2022年07月31日 21時40分35秒 | Weblog

 もうずっと言い続けているのだけれど、少なくとも現在の日本の保守、右派、右翼、復古主義者、民族派という連中のほとんどは、本当の意味の復古主義でも民族主義者でもないエセ右翼である。今回の安倍元首相殺害事件に端を発した旧統一教会(現・世界平和統一家庭連合、以下統一教会)と保守政治家の癒着問題は、それを改めて示した。

 統一教会は「反日」主義であり、政治や文化をすべて自らの教義の下に統一しようとする運動だ。お笑いなのは、それに頼って選挙に勝ち、あまつさえ教義と教祖を絶賛するような政治屋連中を、熱烈に支持してきたのが「嫌韓」派だということ。普通に考えたら統一教会の目的は日本政治の韓国側からの乗っ取りであり、日本支配なのに、である。
 岸信介以来、保守派は統一教会と国際勝共連合などの反共運動で結びついてきたと言われるが、現実には教会は北朝鮮を認める方向に動いており、少なくとも日本のウヨクが思うような「反共」では無くなった。それでも日本の右翼政治家が統一教会と癒着するのは、ようするに自分の権力、権益を守るためと言うことに尽きる。つまり選挙に勝ち、政権を維持するために力を利用する、それだけだ。そこに政治信条など関係無い。
 もちろん統一教会もただ利用されているわけでは無い。むしろ彼等からすれば日本の政治家を利用して、自分達の野望を着々と実現しているのだと言える。
 巷間では、悪印象の強い「統一教会」の名称変更が実現したのも安倍政権への食い込みの成果だと言われているが、そうでなくても政権党の「お墨付き」を得て信者を拡大し、資金を集め、何より日本政治への影響力を強めている。教会側の政策がそのまま自民党に採用されているかどうかはともかく、「家庭」=イエ制度の重視、反LGBTQ・反同性婚などの政策は自民党右派が押し進める政策と一致しているのだから、彼等にとっては実質的に自分達の求める方向に向かっているのと同じである。
 もっと言えば、これだけ長いあいだ統一教会が日本政治に介入し続けていることを考えれば、保守政治家の中に純粋の統一教会信者が隠れている可能性も十分あり得る。実際、若いときに原理研だったという噂のある有力政治家もいるし、公然と信者だと紹介された政治家もいる。

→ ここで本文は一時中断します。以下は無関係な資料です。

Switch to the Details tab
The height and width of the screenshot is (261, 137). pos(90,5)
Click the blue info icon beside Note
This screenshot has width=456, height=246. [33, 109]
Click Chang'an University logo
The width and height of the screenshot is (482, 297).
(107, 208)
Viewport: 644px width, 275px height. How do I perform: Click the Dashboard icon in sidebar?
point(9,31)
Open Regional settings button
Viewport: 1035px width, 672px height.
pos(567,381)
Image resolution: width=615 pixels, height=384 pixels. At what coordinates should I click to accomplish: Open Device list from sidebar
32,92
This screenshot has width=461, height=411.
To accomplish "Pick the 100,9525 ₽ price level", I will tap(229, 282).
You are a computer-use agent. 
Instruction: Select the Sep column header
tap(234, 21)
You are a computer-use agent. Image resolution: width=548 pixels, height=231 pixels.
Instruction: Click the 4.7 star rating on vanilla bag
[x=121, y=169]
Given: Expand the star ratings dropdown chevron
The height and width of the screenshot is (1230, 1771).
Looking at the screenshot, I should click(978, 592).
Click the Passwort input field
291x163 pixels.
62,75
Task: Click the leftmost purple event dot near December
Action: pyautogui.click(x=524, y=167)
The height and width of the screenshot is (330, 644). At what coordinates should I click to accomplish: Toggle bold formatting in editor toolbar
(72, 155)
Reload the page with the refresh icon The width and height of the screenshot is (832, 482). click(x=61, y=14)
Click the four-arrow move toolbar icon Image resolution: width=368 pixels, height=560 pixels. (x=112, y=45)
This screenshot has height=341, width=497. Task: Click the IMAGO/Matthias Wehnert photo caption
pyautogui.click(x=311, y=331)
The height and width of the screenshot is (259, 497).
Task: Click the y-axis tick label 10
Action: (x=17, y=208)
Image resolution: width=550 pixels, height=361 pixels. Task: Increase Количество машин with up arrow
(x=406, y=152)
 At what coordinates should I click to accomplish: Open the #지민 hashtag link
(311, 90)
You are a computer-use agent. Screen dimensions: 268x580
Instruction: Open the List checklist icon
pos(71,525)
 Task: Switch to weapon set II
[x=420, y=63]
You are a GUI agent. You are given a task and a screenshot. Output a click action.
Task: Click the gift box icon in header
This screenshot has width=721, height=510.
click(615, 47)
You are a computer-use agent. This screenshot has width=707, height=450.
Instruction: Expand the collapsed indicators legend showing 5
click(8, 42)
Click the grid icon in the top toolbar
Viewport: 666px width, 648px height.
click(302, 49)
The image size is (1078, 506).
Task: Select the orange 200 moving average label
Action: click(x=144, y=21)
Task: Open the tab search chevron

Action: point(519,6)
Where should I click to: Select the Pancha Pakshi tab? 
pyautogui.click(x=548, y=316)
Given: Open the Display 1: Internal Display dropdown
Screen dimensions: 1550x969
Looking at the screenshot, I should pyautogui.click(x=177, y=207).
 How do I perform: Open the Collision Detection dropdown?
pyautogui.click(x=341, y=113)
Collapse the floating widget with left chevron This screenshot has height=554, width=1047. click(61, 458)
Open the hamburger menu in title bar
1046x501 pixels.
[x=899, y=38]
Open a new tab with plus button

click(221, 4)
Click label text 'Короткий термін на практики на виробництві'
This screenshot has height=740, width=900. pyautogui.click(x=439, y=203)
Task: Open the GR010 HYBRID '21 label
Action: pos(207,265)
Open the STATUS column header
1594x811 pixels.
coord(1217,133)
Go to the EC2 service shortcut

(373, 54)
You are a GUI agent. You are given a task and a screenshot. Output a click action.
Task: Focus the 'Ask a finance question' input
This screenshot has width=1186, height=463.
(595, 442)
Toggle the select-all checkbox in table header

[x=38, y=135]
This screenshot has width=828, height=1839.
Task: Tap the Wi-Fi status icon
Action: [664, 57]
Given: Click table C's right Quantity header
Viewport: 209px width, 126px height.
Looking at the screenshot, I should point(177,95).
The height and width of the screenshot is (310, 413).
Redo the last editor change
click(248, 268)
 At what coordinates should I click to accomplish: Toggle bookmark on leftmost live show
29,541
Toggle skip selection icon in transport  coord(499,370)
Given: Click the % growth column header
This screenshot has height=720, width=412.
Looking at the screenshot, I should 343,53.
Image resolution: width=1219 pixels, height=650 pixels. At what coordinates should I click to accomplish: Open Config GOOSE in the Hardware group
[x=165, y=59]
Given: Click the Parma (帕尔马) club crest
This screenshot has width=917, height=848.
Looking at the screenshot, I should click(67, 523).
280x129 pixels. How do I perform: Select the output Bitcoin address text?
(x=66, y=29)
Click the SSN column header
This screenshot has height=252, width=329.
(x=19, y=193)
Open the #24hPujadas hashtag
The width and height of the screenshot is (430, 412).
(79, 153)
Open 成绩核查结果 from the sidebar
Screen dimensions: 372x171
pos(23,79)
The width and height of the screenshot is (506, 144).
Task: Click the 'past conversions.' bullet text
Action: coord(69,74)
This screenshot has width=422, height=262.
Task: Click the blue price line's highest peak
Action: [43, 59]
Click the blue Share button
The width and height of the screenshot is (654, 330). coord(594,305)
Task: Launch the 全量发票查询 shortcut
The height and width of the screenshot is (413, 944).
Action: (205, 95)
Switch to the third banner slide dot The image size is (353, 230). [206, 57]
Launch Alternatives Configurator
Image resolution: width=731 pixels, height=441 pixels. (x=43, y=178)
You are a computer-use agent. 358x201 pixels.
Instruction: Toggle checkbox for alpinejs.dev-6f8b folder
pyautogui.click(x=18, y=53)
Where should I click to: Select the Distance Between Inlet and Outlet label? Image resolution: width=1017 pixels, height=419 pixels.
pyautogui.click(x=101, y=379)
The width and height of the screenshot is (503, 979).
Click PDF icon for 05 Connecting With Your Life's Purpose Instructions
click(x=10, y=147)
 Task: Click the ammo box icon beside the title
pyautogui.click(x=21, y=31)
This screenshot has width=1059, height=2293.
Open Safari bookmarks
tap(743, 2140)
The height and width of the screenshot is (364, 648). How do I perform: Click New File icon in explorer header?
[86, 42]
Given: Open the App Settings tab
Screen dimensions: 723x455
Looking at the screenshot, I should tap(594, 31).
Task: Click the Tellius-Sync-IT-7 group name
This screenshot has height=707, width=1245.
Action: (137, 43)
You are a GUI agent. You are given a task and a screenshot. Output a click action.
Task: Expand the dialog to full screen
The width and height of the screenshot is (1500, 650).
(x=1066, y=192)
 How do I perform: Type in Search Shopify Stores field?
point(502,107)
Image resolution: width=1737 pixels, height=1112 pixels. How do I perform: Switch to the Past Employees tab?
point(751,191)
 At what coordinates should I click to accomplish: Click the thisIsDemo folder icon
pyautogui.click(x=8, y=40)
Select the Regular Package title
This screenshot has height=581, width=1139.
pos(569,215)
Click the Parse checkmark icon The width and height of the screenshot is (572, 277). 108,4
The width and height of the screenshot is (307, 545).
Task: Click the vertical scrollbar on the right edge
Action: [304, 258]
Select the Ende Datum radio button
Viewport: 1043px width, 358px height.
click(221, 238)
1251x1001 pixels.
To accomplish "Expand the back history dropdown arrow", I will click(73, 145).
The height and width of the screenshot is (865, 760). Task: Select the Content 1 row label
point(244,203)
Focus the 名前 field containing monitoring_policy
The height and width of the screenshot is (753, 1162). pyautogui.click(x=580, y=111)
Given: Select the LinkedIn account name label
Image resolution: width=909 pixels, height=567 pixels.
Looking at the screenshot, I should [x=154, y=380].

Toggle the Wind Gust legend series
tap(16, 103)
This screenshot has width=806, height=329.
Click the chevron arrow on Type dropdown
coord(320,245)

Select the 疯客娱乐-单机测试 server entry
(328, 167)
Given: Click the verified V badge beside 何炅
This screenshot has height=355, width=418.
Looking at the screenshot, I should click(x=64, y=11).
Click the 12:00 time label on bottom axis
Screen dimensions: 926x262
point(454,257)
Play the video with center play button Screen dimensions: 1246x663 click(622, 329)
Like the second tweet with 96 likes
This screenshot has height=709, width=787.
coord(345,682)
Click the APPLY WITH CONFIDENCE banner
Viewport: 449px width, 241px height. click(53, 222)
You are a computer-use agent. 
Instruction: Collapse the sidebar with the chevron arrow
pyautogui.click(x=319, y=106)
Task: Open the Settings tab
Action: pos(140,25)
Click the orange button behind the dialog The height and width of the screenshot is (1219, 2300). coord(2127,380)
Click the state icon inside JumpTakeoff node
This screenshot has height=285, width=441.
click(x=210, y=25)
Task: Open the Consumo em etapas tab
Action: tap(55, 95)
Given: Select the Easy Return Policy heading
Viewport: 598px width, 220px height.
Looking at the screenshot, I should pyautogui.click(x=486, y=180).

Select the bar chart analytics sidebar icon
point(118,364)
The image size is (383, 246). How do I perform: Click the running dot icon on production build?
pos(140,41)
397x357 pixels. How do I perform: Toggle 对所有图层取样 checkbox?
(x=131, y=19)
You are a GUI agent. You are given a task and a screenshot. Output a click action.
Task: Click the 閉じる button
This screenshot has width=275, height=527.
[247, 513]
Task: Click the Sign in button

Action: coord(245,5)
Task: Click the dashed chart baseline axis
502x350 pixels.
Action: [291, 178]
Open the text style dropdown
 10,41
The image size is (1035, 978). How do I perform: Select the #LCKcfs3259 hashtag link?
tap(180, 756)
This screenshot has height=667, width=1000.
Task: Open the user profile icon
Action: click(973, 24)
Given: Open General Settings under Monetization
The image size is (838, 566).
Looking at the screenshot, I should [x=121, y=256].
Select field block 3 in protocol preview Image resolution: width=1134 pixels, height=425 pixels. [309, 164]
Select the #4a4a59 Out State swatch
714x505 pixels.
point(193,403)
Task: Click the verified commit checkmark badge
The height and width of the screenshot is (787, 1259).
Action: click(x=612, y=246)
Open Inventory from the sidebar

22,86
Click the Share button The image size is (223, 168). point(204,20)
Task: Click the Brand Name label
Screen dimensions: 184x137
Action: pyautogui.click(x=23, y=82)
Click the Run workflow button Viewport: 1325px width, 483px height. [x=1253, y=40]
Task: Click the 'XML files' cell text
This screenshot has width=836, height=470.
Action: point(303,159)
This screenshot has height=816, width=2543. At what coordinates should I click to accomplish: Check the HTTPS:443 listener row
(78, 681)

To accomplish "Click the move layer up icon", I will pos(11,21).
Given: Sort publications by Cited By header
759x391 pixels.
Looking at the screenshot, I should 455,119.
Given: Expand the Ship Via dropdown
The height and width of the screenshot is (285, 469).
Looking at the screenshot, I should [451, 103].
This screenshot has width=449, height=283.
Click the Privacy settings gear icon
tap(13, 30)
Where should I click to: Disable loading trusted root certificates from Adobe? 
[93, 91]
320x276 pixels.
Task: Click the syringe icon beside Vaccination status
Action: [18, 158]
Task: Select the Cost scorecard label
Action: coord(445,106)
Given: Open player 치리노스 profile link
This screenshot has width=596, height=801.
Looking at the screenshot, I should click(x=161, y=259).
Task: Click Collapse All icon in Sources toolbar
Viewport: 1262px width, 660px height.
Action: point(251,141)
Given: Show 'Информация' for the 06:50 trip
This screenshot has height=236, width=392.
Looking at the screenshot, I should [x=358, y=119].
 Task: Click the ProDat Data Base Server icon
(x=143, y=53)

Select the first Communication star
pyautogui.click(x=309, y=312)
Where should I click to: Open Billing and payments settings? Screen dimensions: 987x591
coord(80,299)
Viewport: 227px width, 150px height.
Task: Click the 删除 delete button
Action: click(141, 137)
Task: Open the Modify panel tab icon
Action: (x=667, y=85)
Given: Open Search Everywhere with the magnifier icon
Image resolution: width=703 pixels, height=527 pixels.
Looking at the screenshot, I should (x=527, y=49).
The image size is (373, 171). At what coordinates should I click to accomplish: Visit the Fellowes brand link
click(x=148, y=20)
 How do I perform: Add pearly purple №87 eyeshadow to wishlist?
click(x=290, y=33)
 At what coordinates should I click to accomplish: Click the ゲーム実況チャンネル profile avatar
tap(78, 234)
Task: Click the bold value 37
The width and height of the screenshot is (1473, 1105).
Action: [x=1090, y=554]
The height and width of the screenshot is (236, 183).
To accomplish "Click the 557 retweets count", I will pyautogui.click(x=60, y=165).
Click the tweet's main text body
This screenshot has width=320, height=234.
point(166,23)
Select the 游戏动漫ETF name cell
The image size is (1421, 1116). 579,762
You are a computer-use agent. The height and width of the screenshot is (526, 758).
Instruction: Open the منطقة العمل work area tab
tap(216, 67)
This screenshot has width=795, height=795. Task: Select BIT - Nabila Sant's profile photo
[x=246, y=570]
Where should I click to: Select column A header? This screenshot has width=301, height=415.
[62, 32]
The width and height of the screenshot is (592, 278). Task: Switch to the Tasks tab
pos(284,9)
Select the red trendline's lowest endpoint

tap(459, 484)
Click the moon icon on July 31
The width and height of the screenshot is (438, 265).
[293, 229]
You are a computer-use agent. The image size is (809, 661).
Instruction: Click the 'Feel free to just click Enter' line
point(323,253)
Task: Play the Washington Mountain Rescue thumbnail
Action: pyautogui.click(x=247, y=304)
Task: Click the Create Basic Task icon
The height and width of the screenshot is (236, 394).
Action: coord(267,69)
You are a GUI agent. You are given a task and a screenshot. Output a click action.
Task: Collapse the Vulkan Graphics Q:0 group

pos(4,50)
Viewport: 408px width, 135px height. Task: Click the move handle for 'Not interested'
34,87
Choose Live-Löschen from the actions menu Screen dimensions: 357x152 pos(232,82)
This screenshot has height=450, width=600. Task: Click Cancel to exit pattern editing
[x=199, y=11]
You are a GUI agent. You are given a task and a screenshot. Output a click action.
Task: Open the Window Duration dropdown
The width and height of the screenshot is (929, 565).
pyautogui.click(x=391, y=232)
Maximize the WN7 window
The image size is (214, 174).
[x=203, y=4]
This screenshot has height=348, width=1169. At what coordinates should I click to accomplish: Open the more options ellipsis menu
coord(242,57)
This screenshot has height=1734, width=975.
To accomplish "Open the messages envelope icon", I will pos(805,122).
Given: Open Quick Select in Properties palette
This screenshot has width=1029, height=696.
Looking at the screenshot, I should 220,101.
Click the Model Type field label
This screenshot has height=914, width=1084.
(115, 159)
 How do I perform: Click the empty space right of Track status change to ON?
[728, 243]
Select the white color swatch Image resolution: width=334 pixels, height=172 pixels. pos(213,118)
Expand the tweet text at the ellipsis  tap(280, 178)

 しかしなぜこうも易々と「反日」と「嫌韓」が癒着出来るのか。それは右翼にとって、これは別段特別な事でも不思議なことでもないからだ。明治維新以来ずっとやってきたことだからだ。
 これも何度も言っていることだが、明治維新は西欧絶対主義とキリスト教文化の密輸入であった。その文化的基盤であるキリスト教文化を天皇制(*)・皇国史観・国家神道として創作した、これが近代日本の始まりである。(*)ここでの「天皇制」は本来の意味での「天皇制」、すなわち近代日本における天皇制を指し、それ以前から続く歴史的天皇制度とは区別する。
 そもそも「尊皇攘夷」は佐幕派のスローガンであった。彼等にとっての尊王攘夷は伝統的な「日本」の護持であったかもしれないが、討幕派はそのスローガンから攘夷を抜き去り、尊皇を換骨奪胎して異形の天皇制国家を生み出したのである。
 その歪みは日本近代の根底に延々と残り続けることになる。それは「脱亜入欧」から「大東亜共栄」、そして日米安保へと、矛盾した政策と思想が単純な一本線の上で繋がることを可能にさせた。それは何故なのか。

 それはこういうことだ。
 日本近代の支配層は、まさに世界史的必然として資本主義社会における勝者となることを唯一の目的としてきた。彼等は本質的に近代人であった。彼等は倫理や思想では無く欲望を解放された個人として、自らの欲望に向かって突き進む人間として自己形成された。本来であれば彼等は合理主義者であり、伝説的・神話的価値観などに縛られることは無い。
 その一方で、資本主義社会の圧倒的多数は「敗者」である。これまでの人類史のどの時代でそうだったように、少数の「勝者」は多数者である「敗者」を服従させ取り込まねばならない。更に言えば近代の基盤は「自由・平等・博愛」(*)だから、資本主義は民主主義と(少なくとも建前上は)一体であることで初めてその正当性を主張できる。(*)ぼくはあえて「博愛」という用語を使っているが詳細はここでは展開しない。
 近代人である新たな支配層は民衆にその支配を納得させるするための思想的根拠を示す必要に直面した。それがレトリックとしての皇国史観であった。そして合わせてそれを実体化する義務教育と国家神道が整備された。
 支配層にとって皇国史観はあくまでレトリックであり、彼等自身がそれを信じる必要も縛られる必要もない。ただ被支配層にはそれを徹底して植え込み、信じさせなければならなかった。支配層は(意識的であれ無意識的であれ、事実上)右翼・民族主義者を演じ、被支配層を煽り続けた。支配層の唱える復古主義は真の意味での古来日本文化では無く、実は西欧近代主義を和装させただけのニセモノでしかなかったのだが。

 近代人として自分の利益の追求には合理的である支配層と、非(反)近代的思想に「洗脳」された被支配層という構造が、一見矛盾に満ちた近代日本史の謎の答えである。
 戦後史で言えば、自己保身のために米国の支配の下にためらいなく入った支配層と、その支配層が演じるナショナリズム、自国第一主義の幻想を信じて支える被支配層という構図が、矛盾を矛盾のまま放置させることを可能にした。今問題となっている「反日」統一教会と「嫌韓」ウヨクが結果的に矛盾を放置しながら癒着できるのも、その構造の故である。
 もちろんこれは日本だけの構造では無く、北朝鮮でも中国でもロシアでも同じ構造が見られるし、それはまた、まさにカルト集団の教祖と信者の構図とも重なるのである。

 統一教会の反社会的な様々な問題は糾弾され、排除されなければならない。政治の腐敗も問われねばならない。しかし最も重要なことは、これが近代日本の本質的問題と深く繋がっており、また現代の専制主義国家の一般的構造とも重なっていることを理解することにある。仮に表面のサビを削ることが出来ても、その腐食の原因を見つけて取り除かない限り、いつまでもサビ続け、やがて全てが崩壊していくことになるのだから。